BEGIN

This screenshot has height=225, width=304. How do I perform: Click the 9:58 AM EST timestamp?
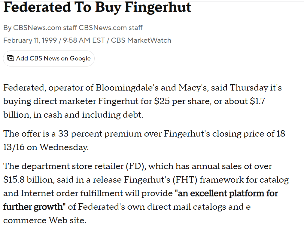coord(84,40)
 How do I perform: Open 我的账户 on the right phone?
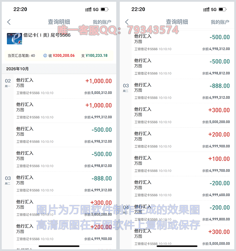click(220, 22)
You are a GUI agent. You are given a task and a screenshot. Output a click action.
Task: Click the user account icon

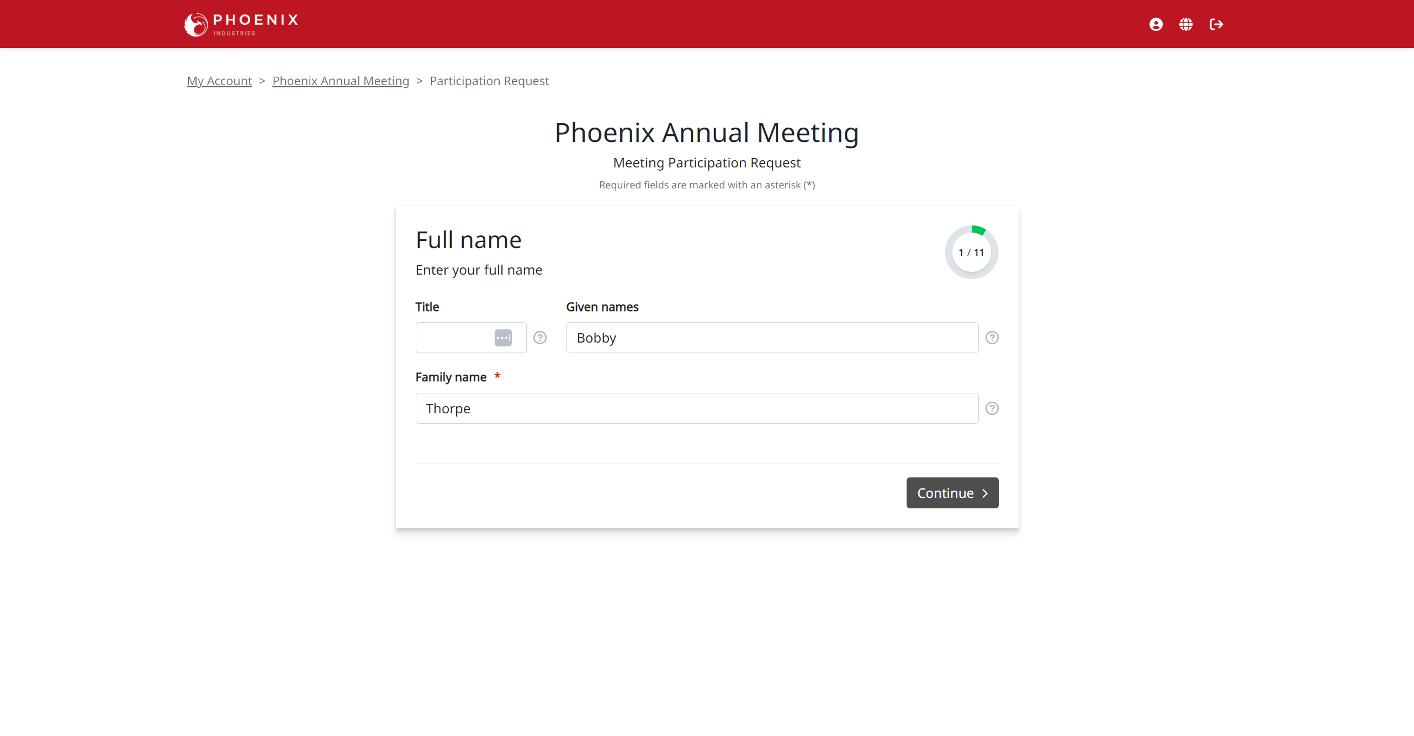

END

The problem: Reproduce each entry precisely, dropping only the pictures.

Exercise output:
This screenshot has height=225, width=304. How do I perform: Click the 9:58 AM EST timestamp?
coord(84,40)
 How do I perform: Open 我的账户 on the right phone?
click(220, 22)
You are a GUI agent. You are given a task and a screenshot. Output a click action.
Task: Click the user account icon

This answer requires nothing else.